PROVIDED MATERIAL →
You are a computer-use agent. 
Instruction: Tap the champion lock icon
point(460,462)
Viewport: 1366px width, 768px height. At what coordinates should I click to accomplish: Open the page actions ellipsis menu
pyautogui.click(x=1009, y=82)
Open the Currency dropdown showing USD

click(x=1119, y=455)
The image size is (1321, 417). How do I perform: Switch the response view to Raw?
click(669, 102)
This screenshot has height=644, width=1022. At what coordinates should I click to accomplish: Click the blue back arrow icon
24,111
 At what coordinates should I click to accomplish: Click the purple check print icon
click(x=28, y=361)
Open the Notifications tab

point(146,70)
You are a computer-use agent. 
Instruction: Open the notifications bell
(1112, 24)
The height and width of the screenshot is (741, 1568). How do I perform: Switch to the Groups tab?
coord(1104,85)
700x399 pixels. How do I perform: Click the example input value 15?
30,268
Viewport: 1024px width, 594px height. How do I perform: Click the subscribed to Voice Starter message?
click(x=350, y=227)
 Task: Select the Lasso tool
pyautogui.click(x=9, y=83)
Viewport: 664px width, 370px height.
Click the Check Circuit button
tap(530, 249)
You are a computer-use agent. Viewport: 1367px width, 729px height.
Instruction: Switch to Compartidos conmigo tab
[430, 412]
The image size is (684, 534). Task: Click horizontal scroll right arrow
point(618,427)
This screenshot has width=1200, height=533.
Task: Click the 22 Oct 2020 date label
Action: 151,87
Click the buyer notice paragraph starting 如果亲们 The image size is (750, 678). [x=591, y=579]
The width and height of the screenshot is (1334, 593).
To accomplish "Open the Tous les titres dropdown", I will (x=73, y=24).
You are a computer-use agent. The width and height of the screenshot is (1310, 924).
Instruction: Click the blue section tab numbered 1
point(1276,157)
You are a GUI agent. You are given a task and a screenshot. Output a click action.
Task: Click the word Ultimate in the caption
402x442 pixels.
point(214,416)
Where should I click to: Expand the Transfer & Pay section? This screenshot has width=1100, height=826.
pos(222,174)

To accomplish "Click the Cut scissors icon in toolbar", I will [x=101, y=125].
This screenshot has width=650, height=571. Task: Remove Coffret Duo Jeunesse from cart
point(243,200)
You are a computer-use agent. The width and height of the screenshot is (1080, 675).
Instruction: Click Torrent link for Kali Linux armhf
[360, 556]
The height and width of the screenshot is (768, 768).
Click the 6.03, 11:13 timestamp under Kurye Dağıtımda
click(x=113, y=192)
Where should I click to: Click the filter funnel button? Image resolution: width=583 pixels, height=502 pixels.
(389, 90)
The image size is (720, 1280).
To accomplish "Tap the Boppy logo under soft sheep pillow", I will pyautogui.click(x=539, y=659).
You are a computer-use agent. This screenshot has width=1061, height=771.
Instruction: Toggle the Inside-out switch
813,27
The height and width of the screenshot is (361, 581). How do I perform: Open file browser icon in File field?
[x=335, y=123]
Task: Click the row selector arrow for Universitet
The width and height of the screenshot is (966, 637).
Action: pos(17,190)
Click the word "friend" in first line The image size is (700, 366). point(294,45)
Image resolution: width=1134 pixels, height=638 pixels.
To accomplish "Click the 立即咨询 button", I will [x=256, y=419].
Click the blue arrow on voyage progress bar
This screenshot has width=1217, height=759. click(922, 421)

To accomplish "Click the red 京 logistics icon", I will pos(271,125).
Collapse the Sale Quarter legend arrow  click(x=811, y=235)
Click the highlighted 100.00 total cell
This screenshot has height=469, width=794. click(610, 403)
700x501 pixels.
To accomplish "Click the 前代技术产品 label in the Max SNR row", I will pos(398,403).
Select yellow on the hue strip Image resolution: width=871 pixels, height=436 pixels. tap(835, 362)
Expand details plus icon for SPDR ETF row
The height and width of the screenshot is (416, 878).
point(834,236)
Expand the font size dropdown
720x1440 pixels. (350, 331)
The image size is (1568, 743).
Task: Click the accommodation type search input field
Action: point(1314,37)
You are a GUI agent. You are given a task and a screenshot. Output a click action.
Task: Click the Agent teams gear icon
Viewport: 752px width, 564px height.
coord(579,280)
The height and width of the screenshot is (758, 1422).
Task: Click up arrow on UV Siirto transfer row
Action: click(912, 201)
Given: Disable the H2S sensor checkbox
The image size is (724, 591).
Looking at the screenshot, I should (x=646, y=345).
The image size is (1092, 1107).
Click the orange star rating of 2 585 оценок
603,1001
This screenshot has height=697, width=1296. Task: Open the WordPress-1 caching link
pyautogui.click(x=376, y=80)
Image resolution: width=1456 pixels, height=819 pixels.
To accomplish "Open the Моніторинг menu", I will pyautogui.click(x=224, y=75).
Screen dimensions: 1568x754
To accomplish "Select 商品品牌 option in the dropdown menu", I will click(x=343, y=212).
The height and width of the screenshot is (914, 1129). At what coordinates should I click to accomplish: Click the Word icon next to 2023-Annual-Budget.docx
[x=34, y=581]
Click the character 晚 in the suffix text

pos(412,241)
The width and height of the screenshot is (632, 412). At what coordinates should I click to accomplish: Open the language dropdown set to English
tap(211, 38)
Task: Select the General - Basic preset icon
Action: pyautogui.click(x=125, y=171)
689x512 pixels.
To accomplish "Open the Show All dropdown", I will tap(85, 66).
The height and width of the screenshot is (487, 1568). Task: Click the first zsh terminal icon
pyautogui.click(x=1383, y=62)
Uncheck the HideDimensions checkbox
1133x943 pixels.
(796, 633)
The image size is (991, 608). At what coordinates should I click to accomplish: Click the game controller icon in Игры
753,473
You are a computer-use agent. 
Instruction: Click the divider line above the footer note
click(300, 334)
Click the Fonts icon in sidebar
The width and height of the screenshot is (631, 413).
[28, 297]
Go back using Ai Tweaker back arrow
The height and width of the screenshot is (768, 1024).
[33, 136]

BRIEF →
What number of lines in the records contain the word "checkbox"? Answer with that number alone.

PROBLEM SOLUTION →
2